Si deve sempre andare a favore del mercato nelle scommesse sportive? Assolutamente no. Ecco perché!

In tanti anni passati ad analizzare partite e a confrontarmi con appassionati di scommesse sportive, ne ho sentite davvero di tutti i colori. Metodi infallibili, formule miracolose, scorciatoie che promettono di eliminare il rischio e di trasformare il calcio in una scienza esatta. Ogni epoca ha avuto la sua "verità definitiva", puntualmente sostituita dalla successiva.

Una di queste frasi, che circolava già anni fa e che recentemente mi è stata riproposta da un utente, è questa:
 "Bisogna sempre andare a favore del mercato."

Detta così, sembra quasi una legge non scritta. Il problema è che, se la si prende alla lettera, si smonta da sola. Se davvero si dovesse sempre andare a favore del mercato, le scommesse sportive non avrebbero motivo di esistere. Il mercato nasce proprio dal fatto che esistono opinioni diverse, analisi opposte e valutazioni che non coincidono.

Ed è da qui che conviene ripartire: prima di tutto serve un buon pronostico.

Il mercato non è un oracolo

Il mercato non ragiona, non analizza le partite e non guarda il campo. Il mercato è la somma del denaro che entra, delle percezioni diffuse, delle aspettative e, spesso, anche delle paure. Può offrire indicazioni interessanti, ma non può sostituire l'analisi di una partita.

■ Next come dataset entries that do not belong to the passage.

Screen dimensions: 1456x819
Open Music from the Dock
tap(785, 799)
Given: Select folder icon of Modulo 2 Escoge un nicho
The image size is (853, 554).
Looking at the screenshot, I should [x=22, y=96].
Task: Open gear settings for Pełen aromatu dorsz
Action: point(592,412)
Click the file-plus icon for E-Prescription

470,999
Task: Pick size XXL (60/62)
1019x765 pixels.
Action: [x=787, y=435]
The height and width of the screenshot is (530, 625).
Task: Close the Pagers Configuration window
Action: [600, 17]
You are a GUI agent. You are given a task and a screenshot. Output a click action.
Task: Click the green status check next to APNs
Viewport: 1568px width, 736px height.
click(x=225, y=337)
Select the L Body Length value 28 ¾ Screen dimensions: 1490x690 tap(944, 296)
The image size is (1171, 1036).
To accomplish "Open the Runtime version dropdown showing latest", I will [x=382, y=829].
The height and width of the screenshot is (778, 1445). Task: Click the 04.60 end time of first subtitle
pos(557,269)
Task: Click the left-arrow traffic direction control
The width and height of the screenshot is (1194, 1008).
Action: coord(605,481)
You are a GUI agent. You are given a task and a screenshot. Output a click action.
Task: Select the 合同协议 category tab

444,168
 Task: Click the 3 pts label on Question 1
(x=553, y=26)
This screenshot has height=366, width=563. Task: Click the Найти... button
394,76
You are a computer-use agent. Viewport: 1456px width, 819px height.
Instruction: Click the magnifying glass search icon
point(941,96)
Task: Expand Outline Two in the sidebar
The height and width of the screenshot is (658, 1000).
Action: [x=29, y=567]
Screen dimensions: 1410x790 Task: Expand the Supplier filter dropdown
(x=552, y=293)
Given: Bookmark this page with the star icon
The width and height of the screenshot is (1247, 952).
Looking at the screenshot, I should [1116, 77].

Seguire il mercato in modo automatico significa rinunciare a pensare, delegando ogni decisione al movimento delle quote. È una scorciatoia comoda, ma pericolosa, perché porta a perdere di vista ciò che realmente conta: capire come può svilupparsi una gara.

Quando l'analisi va in una direzione e il mercato in un'altra

Un esempio concreto aiuta a chiarire meglio il concetto. Nell'incontro di Serie A tra Sassuolo e Juventus, un'analisi approfondita della partita - considerando caratteristiche delle squadre, momento di forma e approccio tattico - portava a individuare come pronostico migliore l'Over 2,5.

Guardando le quote sul betting exchange, però, la lettura del mercato era diversa: l'Over 2,5 era proposto a quota 2.04, mentre l'Under 2,5 era più basso, a 1.94. Nelle scommesse tradizionali il divario era ancora più netto, con l'Under a 1.75 e l'Over a 1.95.

Seguendo ciecamente il mercato, la scelta sarebbe dovuta ricadere sull'Under. Ma farlo avrebbe significato mettere in secondo piano l'analisi della partita, che indicava tutt'altro scenario. Ed è proprio in situazioni come questa che si capisce perché il mercato non possa essere seguito come una regola fissa.

Il problema delle "verità assolute"

Negli ultimi anni, l'idea di andare a favore del mercato viene spesso accompagnata da concetti come volumi, flussi e indicatori presentati come soluzioni definitive. Tutto appare estremamente tecnico e sofisticato, ma spesso si tratta solo di un modo elegante per mascherare l'assenza di una vera analisi.

Non esistono formule magiche capaci di garantire risultati. Senza un buon pronostico, nessuna strategia regge nel lungo periodo. Il mercato può essere uno strumento di supporto, un elemento di confronto, ma non può diventare il punto di partenza.

Prima il pronostico, poi la scommessa

Il percorso corretto resta sempre lo stesso: analizzare la partita, costruire il pronostico e solo dopo valutare se la quota proposta offre valore. Invertire questo processo significa mettere il mercato davanti al gioco, con il rischio di perdere completamente il senso della scommessa.

Se non si è in grado di formulare pronostici solidi, il passaggio alle scommesse sportive risulterà quasi sempre insoddisfacente, indipendentemente dalla piattaforma utilizzata o dal tipo di mercato scelto.

Conclusione

Andare sempre a favore del mercato non è una strategia, ma una semplificazione eccessiva. Il mercato va osservato, interpretato e contestualizzato, non seguito ciecamente. Nel lungo periodo, la differenza la fa la capacità di analizzare le partite e di pensare con la propria testa, perché nelle scommesse sportive il valore nasce prima dall'analisi e solo dopo dalle quote.